Entries shown
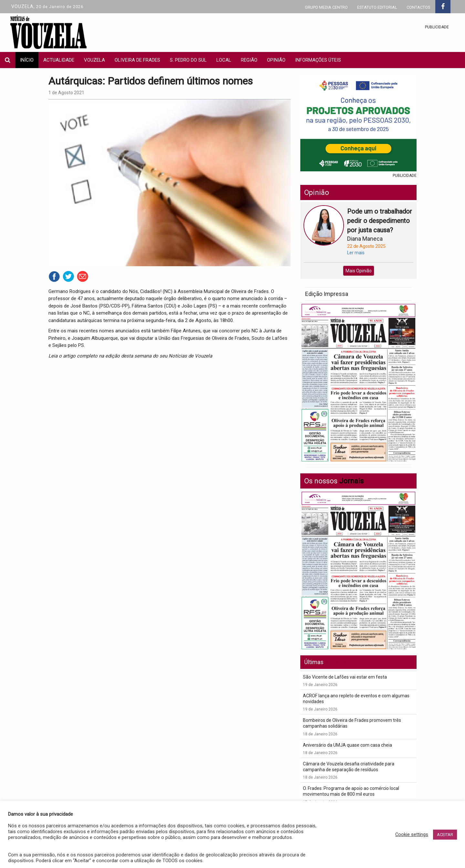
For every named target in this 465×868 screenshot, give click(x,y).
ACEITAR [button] (445, 835)
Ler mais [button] (356, 252)
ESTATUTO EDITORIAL (377, 7)
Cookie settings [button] (412, 834)
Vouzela (94, 60)
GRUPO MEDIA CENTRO (326, 7)
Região (249, 60)
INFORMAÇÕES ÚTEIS (318, 60)
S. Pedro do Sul (188, 60)
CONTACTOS (418, 7)
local (224, 60)
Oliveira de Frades (137, 60)
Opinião (276, 60)
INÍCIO (27, 60)
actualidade (59, 60)
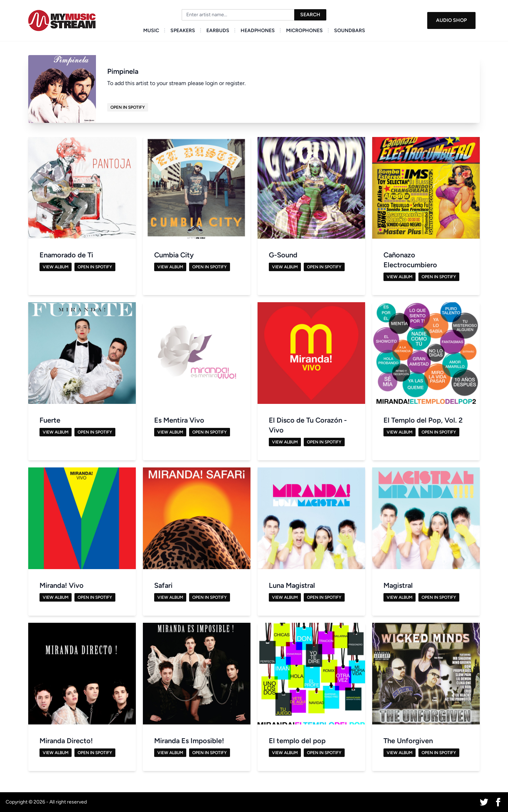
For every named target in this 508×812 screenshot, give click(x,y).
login (211, 83)
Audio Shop (451, 20)
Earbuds (218, 30)
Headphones (258, 30)
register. (235, 83)
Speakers (183, 30)
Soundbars (350, 30)
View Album (55, 267)
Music (151, 30)
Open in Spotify (128, 107)
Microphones (304, 30)
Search (310, 14)
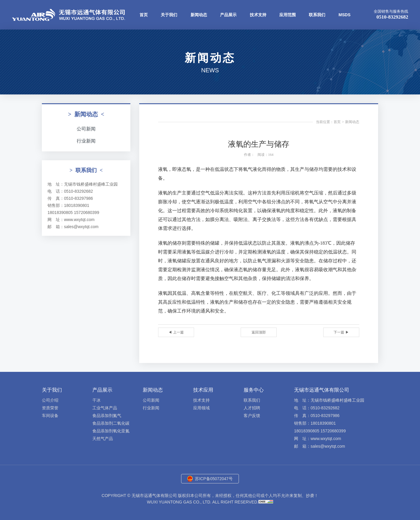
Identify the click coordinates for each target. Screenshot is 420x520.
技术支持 (258, 15)
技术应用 (203, 390)
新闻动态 (199, 15)
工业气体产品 (105, 408)
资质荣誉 (50, 408)
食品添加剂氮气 (107, 416)
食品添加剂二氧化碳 (111, 423)
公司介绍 (50, 400)
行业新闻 (86, 141)
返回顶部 (259, 332)
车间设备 (50, 416)
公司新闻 (86, 129)
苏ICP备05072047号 (214, 479)
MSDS (344, 15)
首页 (144, 15)
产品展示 (228, 15)
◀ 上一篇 (176, 332)
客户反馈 (252, 416)
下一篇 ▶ (341, 332)
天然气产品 (103, 439)
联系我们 (317, 15)
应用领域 (201, 408)
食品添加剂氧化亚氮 (111, 431)
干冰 (96, 400)
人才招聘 (252, 408)
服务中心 (254, 390)
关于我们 (169, 15)
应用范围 (288, 15)
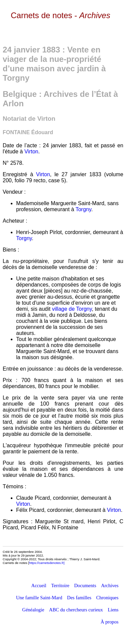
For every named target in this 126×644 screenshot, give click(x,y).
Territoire (60, 585)
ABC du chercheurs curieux (76, 610)
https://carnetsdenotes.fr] (47, 563)
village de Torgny (72, 309)
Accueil (39, 585)
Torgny (83, 209)
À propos (109, 622)
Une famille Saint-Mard (39, 598)
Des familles (79, 598)
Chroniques (107, 598)
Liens (113, 610)
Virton (31, 151)
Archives (110, 585)
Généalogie (33, 610)
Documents (85, 585)
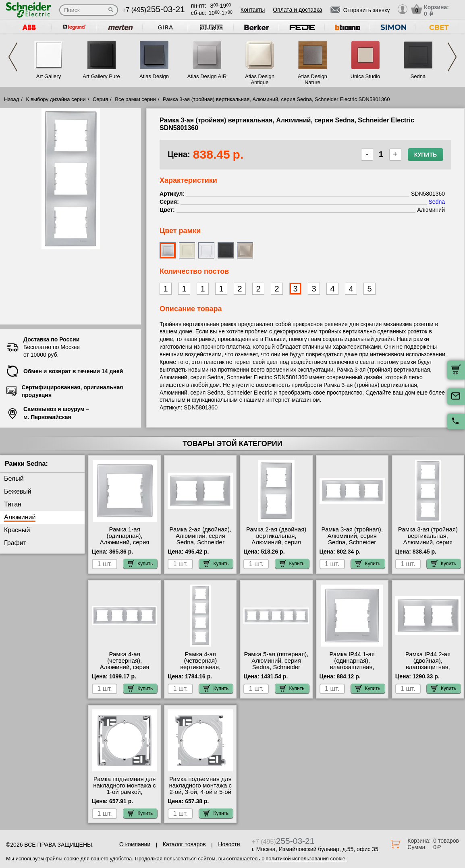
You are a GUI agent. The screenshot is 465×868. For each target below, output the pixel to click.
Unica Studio (365, 76)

What the task asks
Rewrite the listing with every instance of "target" changed to "item" and all other text left unchanged. Leave out the pictures.

Output of the task
For every named item in this 465×868 screenshot, give click(x,y).
ACEITAR [button] (445, 835)
Ler mais [button] (356, 252)
ESTATUTO EDITORIAL (377, 7)
Cookie settings [button] (412, 834)
Vouzela (94, 60)
GRUPO MEDIA CENTRO (326, 7)
Região (249, 60)
INFORMAÇÕES ÚTEIS (318, 60)
S. Pedro do Sul (188, 60)
CONTACTOS (418, 7)
local (224, 60)
Oliveira de Frades (137, 60)
Opinião (276, 60)
INÍCIO (27, 60)
actualidade (59, 60)
For every named item in this 508×812 screenshot, give click(x,y).
login (211, 83)
Audio Shop (451, 20)
Earbuds (218, 30)
Headphones (258, 30)
register. (235, 83)
Speakers (183, 30)
Soundbars (350, 30)
View Album (55, 267)
Music (151, 30)
Open in Spotify (128, 107)
Microphones (304, 30)
Search (310, 14)
Identify the click coordinates for each item. Screenshot is 420x520.
技术支持 (258, 15)
技术应用 (203, 390)
新闻动态 (199, 15)
工业气体产品 (105, 408)
资质荣誉 (50, 408)
食品添加剂氮气 (107, 416)
食品添加剂二氧化碳 (111, 423)
公司介绍 (50, 400)
行业新闻 (86, 141)
返回顶部 (259, 332)
车间设备 (50, 416)
公司新闻 (86, 129)
苏ICP备05072047号 (214, 479)
MSDS (344, 15)
首页 (144, 15)
产品展示 (228, 15)
◀ 上一篇 (176, 332)
客户反馈 (252, 416)
下一篇 ▶ (341, 332)
天然气产品 (103, 439)
联系我们 (317, 15)
应用领域 (201, 408)
食品添加剂氧化亚氮 (111, 431)
干冰 (96, 400)
人才招聘 (252, 408)
服务中心 (254, 390)
关于我们 (169, 15)
应用范围 (288, 15)
For every named item in this 126×644 screenshot, give click(x,y).
Territoire (60, 585)
ABC du chercheurs curieux (76, 610)
https://carnetsdenotes.fr] (47, 563)
village de Torgny (72, 309)
Accueil (39, 585)
Torgny (83, 209)
À propos (109, 622)
Une famille Saint-Mard (39, 598)
Des familles (79, 598)
Chroniques (107, 598)
Liens (113, 610)
Virton (31, 151)
Archives (110, 585)
Généalogie (33, 610)
Documents (85, 585)
You are a GUI agent. The screenshot is 465×868. For each item below, output the pixel to click.
Unica Studio (365, 76)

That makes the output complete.